[Opening TASK INPUT section]

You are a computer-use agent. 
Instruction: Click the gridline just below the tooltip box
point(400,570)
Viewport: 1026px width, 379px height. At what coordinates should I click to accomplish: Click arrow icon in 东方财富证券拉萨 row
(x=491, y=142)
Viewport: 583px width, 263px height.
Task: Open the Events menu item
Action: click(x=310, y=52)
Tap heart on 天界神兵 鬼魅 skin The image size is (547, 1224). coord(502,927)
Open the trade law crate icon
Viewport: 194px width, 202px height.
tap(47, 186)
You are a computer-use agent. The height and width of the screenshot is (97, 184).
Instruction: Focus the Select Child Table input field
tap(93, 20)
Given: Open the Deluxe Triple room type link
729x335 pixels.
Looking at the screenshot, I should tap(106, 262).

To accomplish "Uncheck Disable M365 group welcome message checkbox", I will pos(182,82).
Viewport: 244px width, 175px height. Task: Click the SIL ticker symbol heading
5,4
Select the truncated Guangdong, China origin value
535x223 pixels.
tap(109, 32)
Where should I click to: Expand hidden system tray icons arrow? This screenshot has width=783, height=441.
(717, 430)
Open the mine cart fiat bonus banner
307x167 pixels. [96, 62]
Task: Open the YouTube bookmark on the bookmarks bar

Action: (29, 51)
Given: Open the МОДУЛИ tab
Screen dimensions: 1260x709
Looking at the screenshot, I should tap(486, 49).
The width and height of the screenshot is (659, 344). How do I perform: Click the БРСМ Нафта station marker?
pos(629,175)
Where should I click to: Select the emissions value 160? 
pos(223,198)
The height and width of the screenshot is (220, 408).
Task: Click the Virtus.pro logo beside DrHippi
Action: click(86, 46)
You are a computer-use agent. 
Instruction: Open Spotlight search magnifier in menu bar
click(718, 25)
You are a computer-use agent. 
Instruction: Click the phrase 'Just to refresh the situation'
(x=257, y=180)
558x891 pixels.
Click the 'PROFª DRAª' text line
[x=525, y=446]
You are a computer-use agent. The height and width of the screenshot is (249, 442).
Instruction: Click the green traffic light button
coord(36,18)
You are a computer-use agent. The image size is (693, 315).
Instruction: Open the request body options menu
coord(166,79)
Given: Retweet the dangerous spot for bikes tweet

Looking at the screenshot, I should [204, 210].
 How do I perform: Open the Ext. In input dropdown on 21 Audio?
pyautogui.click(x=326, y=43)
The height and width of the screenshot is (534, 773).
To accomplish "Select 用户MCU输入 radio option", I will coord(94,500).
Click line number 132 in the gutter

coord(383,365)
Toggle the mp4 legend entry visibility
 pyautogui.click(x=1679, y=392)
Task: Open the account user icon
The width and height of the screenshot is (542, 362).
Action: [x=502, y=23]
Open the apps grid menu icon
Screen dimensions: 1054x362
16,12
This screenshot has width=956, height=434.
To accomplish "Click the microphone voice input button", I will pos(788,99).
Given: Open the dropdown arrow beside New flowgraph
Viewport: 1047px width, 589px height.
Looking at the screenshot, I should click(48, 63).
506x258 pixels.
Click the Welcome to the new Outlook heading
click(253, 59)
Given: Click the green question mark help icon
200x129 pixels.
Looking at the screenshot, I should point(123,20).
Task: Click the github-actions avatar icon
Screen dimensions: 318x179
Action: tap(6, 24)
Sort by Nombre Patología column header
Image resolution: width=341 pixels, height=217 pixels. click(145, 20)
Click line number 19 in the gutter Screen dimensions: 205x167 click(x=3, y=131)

[Closing TASK INPUT section]

» DESCRIPTION OF THE TASK:
Output the first line of the entries above and every line after it, exactly as written, ending with the line that contains "is (97, 184).".

» SOLUTION TO THIS PROBLEM:
You are a computer-use agent. 
Instruction: Click the gridline just below the tooltip box
point(400,570)
Viewport: 1026px width, 379px height. At what coordinates should I click to accomplish: Click arrow icon in 东方财富证券拉萨 row
(x=491, y=142)
Viewport: 583px width, 263px height.
Task: Open the Events menu item
Action: click(x=310, y=52)
Tap heart on 天界神兵 鬼魅 skin The image size is (547, 1224). coord(502,927)
Open the trade law crate icon
Viewport: 194px width, 202px height.
tap(47, 186)
You are a computer-use agent. The height and width of the screenshot is (97, 184).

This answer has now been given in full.